▶ Your instructions:
Up to and including the line with "Open このスレッドを表示 thread link", return every line from the start of the entries below exactly.

▶ Data:

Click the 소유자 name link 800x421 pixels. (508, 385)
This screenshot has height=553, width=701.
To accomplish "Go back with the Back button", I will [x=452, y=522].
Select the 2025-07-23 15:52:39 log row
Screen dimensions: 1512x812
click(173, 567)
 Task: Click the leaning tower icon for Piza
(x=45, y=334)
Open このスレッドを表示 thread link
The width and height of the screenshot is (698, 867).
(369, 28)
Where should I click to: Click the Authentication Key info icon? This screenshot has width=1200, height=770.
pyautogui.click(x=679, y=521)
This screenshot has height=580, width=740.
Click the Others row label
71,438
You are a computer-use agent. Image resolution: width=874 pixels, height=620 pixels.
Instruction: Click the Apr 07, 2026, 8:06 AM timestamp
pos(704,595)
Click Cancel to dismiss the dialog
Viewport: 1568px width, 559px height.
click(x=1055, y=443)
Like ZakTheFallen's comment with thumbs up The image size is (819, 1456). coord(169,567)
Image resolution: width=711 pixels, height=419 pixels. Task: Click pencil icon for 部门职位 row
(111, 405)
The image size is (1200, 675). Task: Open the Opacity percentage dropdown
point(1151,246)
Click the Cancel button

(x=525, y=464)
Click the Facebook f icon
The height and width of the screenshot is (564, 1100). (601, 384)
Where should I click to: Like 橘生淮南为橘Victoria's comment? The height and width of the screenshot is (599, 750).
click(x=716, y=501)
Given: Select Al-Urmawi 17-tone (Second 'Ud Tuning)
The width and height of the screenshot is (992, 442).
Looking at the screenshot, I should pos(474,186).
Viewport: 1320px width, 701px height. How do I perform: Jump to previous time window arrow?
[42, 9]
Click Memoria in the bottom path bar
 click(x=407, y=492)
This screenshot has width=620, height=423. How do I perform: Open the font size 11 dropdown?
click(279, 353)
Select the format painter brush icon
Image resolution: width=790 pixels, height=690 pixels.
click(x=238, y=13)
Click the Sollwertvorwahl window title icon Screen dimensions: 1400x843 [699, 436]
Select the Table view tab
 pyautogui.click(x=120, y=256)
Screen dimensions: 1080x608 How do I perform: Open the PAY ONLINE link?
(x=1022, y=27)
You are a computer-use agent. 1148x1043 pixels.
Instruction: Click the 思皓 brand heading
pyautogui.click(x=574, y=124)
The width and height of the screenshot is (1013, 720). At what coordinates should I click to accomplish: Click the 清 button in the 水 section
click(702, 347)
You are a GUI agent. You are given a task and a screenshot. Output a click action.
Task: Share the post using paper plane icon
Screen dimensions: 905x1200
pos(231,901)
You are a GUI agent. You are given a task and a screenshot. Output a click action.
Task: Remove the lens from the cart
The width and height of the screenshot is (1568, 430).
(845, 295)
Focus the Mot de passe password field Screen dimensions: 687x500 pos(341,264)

▶ Expected answer:
Click the 소유자 name link 800x421 pixels. (508, 385)
This screenshot has height=553, width=701.
To accomplish "Go back with the Back button", I will [x=452, y=522].
Select the 2025-07-23 15:52:39 log row
Screen dimensions: 1512x812
click(173, 567)
 Task: Click the leaning tower icon for Piza
(x=45, y=334)
Open このスレッドを表示 thread link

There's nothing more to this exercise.